Background: the Braille cell
Louis Braille devised his system in 1824, adapting a French military code. Each character occupies a cell of six dot positions arranged in two columns of three. The six positions are numbered 1–6 from top to bottom, left column first:
1 • • 4
2 • • 5
3 • • 6
A cell is defined by which dots are raised. The letter a raises only dot 1; b
raises dots 1 and 2; c raises dots 1 and 4. Most of the alphabet follows a
systematic pattern where the first ten letters (a–j) use only the top four
positions, the next ten (k–t) add dot 3, and the last six (u–z, minus w) add dot
3 and 6. English Braille was standardised as Unified English Braille in 2016.
How it works
Each Braille cell is one Unicode character in the range U+2800–U+28FF, where the low 6 bits select which of the six dots are raised. The 26 letters a–z map to fixed cells (a is dot 1, b is dots 1-2, and so on). Digits reuse the cells for a–j but are preceded by a number sign cell, and uppercase letters are preceded by a capital indicator cell.
When encoding, the tool emits the capital indicator before any uppercase letter
and the number sign once at the start of a run of digits. When decoding, it reads
those indicators and applies them to the following cell, so ⠠⠛ decodes to a
capital G.
Worked encoding example
| Text | Braille | Notes |
|---|---|---|
a | ⠁ | Dot 1 only |
A | ⠠⠁ | Capital indicator + letter a |
b | ⠃ | Dots 1 and 2 |
1 | ⠼⠁ | Number sign + letter a cell used for 1 |
Gera | ⠠⠛⠑⠗⠁ | Capital G, e, r, a |
2026 | ⠼⠃⠚⠃⠋ | Number sign, then 2, 0, 2, 6 |
The number sign ⠼ (U+283C) precedes a run of digits and tells the reader that
the following cells represent numbers rather than letters. Once a space or a
punctuation mark ends the numeric context, normal letter decoding resumes.
Grade 1 vs. Grade 2
This tool implements Grade 1 (uncontracted) Braille, where each cell corresponds to one letter, digit, or punctuation mark. This is the standard for Braille labels, signs, and educational materials where full spelling is required.

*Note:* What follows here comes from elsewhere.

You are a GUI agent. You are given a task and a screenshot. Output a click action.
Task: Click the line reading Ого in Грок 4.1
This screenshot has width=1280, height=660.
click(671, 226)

Grade 2 Braille uses contractions — single cells or short combinations that stand for common words or letter clusters (“and”, “the”, “for”, “st”, “ing”). Grade 2 is faster to read and write and is what most adult Braille readers use for books and documents. This tool does not implement Grade 2 contractions.
Where Unicode Braille is used
The Unicode Braille block (U+2800–U+28FF) allows Braille to be represented in digital text rather than embossed on paper or displayed on a refreshable Braille display. Common uses include accessibility documentation, Braille-aware software testing, educational materials, and decorative or symbolic text where the visual dot pattern is itself the content.
Nothing is uploaded — the conversion runs entirely in your browser.